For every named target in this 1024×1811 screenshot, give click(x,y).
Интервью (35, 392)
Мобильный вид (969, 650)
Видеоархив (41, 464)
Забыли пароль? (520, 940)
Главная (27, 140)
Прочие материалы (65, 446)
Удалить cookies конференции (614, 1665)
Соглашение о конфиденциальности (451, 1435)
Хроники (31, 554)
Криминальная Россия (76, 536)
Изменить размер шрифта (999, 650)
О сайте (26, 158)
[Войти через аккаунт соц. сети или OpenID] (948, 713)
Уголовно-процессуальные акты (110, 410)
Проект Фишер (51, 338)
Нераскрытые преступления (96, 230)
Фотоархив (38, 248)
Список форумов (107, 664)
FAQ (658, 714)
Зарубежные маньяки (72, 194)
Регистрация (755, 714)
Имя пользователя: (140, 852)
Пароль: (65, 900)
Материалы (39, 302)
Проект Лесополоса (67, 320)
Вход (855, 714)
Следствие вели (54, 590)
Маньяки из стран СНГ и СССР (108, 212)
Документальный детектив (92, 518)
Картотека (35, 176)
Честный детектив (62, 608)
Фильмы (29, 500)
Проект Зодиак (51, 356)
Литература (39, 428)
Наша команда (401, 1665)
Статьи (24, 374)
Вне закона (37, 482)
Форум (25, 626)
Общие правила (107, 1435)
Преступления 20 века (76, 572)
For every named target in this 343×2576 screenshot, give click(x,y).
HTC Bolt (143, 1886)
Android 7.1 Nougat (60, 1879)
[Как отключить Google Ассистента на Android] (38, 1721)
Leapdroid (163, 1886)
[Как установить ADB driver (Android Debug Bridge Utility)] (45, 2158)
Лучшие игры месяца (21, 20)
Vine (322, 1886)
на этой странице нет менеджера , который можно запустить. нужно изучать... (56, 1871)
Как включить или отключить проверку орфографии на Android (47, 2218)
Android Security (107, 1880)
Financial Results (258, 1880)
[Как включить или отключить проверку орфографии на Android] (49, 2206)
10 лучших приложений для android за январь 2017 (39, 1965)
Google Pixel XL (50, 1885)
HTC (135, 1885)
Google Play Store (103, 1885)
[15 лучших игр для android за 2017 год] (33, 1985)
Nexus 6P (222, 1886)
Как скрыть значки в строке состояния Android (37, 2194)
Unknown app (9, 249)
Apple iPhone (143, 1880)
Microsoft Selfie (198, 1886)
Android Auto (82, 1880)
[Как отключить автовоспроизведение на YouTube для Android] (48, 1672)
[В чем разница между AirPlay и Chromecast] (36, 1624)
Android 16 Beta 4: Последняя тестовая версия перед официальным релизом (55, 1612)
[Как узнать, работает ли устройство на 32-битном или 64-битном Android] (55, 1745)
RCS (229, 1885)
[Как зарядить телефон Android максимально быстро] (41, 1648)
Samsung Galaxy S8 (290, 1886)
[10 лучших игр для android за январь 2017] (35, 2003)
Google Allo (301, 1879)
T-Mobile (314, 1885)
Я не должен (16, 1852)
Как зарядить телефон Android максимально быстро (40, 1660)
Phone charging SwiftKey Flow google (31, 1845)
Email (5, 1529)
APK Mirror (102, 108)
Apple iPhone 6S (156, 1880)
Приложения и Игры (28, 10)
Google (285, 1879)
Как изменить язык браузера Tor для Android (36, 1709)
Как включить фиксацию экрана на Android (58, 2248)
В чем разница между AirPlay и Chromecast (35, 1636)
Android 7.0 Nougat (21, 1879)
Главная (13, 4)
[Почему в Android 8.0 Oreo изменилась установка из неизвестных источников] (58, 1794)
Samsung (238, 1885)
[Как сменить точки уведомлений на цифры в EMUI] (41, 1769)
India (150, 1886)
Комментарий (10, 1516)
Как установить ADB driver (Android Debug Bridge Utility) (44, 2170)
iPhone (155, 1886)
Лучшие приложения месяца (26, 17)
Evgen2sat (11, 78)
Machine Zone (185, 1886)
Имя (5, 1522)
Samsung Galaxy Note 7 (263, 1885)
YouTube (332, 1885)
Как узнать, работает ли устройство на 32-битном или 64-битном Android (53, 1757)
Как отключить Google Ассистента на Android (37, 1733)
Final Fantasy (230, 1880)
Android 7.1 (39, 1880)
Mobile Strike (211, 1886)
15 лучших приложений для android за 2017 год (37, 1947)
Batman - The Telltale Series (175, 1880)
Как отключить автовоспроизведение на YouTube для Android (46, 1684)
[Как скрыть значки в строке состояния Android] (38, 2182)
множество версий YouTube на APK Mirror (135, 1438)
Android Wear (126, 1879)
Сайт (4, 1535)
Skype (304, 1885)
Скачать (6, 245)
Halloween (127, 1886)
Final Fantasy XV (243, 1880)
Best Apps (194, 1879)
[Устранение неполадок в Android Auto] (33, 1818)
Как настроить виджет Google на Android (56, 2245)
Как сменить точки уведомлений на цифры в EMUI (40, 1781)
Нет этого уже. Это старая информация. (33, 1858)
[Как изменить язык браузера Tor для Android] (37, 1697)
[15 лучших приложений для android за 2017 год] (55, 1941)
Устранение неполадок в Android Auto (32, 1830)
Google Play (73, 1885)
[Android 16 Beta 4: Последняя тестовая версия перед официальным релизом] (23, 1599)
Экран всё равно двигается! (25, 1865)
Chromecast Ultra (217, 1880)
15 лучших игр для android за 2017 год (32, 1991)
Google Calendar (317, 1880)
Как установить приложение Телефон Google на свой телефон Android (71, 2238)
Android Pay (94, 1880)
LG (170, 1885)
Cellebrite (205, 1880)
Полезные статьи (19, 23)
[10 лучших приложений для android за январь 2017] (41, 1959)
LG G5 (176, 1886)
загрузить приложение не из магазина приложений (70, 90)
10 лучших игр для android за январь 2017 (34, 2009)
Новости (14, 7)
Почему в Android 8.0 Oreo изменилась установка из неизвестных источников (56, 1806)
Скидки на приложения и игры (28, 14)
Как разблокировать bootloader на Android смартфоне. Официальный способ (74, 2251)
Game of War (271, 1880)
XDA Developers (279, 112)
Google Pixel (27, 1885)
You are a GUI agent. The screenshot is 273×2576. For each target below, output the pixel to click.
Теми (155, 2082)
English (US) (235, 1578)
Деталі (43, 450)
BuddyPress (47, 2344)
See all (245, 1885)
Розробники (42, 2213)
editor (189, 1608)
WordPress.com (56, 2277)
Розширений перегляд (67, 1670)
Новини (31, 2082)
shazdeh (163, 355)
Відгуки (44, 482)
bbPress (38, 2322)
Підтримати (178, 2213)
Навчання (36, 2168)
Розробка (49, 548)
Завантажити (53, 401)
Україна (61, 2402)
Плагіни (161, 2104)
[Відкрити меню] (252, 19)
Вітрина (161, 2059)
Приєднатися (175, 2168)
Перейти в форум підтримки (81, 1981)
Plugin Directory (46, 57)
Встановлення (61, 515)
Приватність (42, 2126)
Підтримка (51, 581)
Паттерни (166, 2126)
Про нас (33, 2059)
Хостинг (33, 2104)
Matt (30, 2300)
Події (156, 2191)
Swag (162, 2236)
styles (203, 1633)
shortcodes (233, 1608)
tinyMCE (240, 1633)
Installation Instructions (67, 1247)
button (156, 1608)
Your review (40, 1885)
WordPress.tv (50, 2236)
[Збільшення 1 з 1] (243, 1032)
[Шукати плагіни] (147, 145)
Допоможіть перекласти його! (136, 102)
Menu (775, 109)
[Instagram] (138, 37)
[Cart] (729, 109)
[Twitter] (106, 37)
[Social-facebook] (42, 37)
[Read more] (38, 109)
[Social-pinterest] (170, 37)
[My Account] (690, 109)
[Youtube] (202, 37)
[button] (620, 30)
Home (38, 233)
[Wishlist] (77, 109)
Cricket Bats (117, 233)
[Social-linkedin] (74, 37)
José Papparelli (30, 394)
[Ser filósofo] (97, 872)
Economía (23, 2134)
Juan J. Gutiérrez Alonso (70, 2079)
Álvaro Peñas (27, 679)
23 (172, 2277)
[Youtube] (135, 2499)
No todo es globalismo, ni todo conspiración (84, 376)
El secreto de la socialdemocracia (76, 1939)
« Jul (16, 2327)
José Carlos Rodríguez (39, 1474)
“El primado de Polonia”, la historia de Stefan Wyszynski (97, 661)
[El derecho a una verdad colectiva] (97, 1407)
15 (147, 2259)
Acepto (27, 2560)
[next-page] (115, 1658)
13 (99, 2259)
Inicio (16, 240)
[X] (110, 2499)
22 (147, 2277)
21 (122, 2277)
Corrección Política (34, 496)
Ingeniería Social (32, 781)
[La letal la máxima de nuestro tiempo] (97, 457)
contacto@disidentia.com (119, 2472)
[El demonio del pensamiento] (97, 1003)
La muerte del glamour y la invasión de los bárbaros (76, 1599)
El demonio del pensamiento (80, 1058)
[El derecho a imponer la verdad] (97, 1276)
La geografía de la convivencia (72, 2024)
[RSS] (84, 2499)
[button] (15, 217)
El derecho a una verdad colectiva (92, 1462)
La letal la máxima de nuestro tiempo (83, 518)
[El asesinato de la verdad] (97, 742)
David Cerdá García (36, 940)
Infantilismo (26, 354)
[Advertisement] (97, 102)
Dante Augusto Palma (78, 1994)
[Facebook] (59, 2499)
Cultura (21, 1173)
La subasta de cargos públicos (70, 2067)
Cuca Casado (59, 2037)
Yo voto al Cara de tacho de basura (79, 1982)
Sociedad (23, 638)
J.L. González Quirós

=-=-=-=-=

Working from the material above, restate word for word the lines between the line with "Game of War (271, 1880)" and the line with "WordPress.com (56, 2277)", both included, and only those.

Game of War (271, 1880)
XDA Developers (279, 112)
Google Pixel (27, 1885)
You are a GUI agent. The screenshot is 273×2576. For each target below, output the pixel to click.
Теми (155, 2082)
English (US) (235, 1578)
Деталі (43, 450)
BuddyPress (47, 2344)
See all (245, 1885)
Розробники (42, 2213)
editor (189, 1608)
WordPress.com (56, 2277)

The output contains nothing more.